But calling her out on it made her immediately stiffen, her gaze moving away. Not even to the mirror, just away from me entirely.

“This is a bad idea. If he finds out I am talking to someone—“

“Who is gonna tell him? You? Me?” I asked, raising a brow as her gaze moved back to me.

“He has a lot of people,” she said, confirming our suspicions about him expanding without saying anything.

“They watch you?”

“They watch everything.”

There was a certain rawness in those words, an open wound that refused to heal.

And it didn’t take much thinking to figure out that she meant that they watched when her husband beat the shit out of her, but said and did nothing to stop it.

I wasn’t someone known for having a hell of a lot of self-control. But I mustered up what I had of it to keep my ass on the exercise bike and not charging upstairs to show that fucker what it is like when your power is taken away from you.

“What do you want from me?” she asked, voice low.

“I want—“ I started when we both saw the door open, making us both shut up immediately and start peddling.

What did I want?

That was the question, wasn’t it?

I wasn’t even supposed to be making contact with anyone in the Polat family.

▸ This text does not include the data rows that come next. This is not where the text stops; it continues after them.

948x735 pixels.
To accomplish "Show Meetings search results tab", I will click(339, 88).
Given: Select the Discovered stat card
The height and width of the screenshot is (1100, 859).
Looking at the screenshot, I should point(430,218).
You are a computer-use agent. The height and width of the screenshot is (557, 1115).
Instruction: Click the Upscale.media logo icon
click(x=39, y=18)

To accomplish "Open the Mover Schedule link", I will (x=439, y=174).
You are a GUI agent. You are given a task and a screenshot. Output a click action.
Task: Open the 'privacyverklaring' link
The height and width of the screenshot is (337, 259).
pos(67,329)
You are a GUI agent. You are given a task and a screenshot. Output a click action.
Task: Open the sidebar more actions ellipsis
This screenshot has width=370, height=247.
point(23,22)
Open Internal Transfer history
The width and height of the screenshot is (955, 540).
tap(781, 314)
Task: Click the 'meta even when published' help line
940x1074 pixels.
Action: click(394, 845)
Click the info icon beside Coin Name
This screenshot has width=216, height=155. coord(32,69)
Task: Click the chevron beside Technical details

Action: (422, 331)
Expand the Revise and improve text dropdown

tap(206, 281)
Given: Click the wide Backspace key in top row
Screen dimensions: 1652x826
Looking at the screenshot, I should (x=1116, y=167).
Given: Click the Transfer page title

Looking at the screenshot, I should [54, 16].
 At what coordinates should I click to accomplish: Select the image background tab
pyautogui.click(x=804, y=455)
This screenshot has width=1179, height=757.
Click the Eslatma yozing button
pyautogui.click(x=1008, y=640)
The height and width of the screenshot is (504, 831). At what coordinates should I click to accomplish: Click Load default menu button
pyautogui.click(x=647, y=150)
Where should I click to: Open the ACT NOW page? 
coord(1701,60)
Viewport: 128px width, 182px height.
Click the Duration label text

I was just supposed to be gathering evidence, then turning it all over to Lorenzo so he could decide what he wanted to do.

He would have some shit to say about me approaching the wife, no matter my reasons.

“Hey, girl,” the woman said, giving Ezmeray a warm smile. “I haven’t seen you down here much lately.”

“Well, when your husband starts dropping comments about your weight…” Ezmeray said, waving toward the bike.

“You dump him and get a better one,” the woman who was somewhere in middle age with a rocking body and red hair pulled back into a long braid.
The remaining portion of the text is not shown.